## Dataset records
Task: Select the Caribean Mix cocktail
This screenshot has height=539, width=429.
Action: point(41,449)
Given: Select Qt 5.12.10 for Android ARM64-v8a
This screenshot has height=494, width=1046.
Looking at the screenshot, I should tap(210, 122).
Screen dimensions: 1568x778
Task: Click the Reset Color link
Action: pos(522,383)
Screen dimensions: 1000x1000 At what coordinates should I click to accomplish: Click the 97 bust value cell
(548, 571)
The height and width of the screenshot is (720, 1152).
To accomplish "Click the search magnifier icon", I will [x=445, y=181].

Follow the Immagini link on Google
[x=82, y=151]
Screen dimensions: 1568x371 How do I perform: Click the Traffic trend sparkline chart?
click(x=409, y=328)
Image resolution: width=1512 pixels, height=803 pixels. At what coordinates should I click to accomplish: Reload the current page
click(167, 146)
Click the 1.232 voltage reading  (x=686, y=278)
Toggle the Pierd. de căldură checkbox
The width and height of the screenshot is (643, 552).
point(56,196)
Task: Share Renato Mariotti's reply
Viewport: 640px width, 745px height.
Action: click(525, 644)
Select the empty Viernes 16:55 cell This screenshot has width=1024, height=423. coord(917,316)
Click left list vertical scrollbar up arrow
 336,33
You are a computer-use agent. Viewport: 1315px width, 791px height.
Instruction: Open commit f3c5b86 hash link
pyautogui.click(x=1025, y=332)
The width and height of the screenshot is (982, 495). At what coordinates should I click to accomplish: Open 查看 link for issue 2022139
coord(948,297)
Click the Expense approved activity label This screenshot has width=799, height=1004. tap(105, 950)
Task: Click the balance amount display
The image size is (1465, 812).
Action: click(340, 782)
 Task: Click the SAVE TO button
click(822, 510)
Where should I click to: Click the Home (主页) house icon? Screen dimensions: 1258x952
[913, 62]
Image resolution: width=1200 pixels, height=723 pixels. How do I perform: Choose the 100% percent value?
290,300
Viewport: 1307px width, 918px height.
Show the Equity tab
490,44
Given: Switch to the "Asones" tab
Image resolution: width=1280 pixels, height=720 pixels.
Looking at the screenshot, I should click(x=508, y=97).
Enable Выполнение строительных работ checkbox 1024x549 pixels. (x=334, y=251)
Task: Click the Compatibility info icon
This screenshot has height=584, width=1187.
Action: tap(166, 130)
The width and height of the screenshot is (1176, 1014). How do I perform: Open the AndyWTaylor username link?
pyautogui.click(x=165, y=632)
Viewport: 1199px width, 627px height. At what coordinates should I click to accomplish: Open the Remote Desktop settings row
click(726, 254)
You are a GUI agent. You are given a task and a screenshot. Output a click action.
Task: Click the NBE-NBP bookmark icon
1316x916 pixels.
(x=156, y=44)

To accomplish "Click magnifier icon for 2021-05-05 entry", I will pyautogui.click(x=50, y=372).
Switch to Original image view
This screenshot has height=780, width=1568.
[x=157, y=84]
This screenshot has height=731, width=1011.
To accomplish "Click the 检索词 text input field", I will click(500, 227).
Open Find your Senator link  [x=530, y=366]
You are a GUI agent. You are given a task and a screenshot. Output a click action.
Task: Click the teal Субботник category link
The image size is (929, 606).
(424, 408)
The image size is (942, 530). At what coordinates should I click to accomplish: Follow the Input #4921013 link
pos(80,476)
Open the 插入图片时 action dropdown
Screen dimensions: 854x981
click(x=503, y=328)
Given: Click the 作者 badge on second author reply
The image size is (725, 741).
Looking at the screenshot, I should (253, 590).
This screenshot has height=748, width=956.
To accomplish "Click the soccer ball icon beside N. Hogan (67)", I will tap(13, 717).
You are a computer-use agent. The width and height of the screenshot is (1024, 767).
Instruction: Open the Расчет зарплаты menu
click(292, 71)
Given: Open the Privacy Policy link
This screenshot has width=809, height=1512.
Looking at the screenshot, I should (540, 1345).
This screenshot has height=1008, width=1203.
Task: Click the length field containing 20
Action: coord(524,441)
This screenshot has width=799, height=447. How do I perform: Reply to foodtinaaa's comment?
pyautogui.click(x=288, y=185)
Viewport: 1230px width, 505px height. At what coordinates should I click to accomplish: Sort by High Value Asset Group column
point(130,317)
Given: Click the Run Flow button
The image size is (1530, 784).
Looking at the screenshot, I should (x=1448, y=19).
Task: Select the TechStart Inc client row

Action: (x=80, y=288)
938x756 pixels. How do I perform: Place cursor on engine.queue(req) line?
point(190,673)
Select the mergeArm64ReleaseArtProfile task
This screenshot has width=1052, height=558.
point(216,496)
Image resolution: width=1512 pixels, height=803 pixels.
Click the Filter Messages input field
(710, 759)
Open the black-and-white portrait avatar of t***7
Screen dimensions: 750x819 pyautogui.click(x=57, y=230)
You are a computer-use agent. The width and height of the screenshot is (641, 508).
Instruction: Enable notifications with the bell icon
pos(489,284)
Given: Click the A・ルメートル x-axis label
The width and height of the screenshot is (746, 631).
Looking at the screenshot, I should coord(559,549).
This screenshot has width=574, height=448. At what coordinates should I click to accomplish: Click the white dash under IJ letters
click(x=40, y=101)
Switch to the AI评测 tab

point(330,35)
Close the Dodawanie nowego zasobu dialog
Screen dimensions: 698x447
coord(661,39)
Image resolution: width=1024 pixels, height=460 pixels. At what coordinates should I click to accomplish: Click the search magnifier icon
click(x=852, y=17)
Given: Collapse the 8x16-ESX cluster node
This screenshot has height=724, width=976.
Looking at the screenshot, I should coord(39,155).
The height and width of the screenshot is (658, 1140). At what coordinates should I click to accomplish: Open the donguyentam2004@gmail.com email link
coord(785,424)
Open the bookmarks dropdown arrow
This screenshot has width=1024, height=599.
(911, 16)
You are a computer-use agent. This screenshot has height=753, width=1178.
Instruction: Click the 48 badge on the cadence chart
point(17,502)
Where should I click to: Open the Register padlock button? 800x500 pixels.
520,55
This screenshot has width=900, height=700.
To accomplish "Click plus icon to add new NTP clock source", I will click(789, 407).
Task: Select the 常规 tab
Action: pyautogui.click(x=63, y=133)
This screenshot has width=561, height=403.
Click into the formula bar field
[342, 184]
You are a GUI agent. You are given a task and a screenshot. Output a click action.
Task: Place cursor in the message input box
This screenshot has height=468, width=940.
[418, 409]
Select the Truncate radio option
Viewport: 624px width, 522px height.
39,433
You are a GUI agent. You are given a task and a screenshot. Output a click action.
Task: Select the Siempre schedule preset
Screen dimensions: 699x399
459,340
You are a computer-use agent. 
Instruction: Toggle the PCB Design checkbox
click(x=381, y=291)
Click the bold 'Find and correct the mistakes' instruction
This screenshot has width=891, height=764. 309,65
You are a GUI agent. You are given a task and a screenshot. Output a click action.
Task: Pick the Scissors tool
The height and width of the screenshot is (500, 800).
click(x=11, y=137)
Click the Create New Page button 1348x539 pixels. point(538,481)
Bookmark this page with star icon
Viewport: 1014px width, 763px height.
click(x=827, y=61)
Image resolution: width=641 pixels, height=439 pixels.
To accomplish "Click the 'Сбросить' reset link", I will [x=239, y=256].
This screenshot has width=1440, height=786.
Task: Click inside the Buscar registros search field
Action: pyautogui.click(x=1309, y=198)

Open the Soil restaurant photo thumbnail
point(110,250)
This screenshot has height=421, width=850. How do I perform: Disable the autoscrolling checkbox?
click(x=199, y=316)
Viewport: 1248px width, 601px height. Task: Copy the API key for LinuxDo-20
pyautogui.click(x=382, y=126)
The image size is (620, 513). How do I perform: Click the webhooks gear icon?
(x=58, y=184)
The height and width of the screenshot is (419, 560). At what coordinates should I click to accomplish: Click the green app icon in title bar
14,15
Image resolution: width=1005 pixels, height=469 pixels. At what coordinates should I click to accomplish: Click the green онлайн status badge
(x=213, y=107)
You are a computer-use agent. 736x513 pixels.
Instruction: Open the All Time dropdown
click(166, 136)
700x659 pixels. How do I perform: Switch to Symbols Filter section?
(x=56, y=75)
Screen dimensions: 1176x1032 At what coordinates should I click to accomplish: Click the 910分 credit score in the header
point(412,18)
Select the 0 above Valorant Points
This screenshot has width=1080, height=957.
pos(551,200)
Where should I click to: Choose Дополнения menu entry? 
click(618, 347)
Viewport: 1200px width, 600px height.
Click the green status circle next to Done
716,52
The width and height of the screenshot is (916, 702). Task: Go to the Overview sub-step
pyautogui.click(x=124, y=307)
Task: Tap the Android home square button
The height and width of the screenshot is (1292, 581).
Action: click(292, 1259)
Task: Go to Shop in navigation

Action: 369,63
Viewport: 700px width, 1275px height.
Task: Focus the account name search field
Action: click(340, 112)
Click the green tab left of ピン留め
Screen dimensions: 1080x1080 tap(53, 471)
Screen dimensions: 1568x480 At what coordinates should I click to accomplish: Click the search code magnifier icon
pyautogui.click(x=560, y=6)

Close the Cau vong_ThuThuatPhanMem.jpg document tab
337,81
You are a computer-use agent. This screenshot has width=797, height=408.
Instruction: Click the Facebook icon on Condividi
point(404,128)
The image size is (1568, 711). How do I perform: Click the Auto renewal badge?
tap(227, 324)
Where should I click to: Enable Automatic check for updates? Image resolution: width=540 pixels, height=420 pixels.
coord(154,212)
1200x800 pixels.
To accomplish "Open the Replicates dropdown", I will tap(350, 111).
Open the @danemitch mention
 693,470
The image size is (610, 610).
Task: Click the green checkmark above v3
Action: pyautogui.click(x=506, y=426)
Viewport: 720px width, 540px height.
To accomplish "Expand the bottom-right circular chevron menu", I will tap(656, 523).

## Work task
Once the line containing "Task: Go to Shop in navigation" is found in the listing above, set down that line and every line after it, exactly.

## Task result
Task: Go to Shop in navigation

Action: 369,63
Viewport: 700px width, 1275px height.
Task: Focus the account name search field
Action: click(340, 112)
Click the green tab left of ピン留め
Screen dimensions: 1080x1080 tap(53, 471)
Screen dimensions: 1568x480 At what coordinates should I click to accomplish: Click the search code magnifier icon
pyautogui.click(x=560, y=6)

Close the Cau vong_ThuThuatPhanMem.jpg document tab
337,81
You are a computer-use agent. This screenshot has width=797, height=408.
Instruction: Click the Facebook icon on Condividi
point(404,128)
The image size is (1568, 711). How do I perform: Click the Auto renewal badge?
tap(227, 324)
Where should I click to: Enable Automatic check for updates? Image resolution: width=540 pixels, height=420 pixels.
coord(154,212)
1200x800 pixels.
To accomplish "Open the Replicates dropdown", I will tap(350, 111).
Open the @danemitch mention
 693,470
The image size is (610, 610).
Task: Click the green checkmark above v3
Action: pyautogui.click(x=506, y=426)
Viewport: 720px width, 540px height.
To accomplish "Expand the bottom-right circular chevron menu", I will tap(656, 523).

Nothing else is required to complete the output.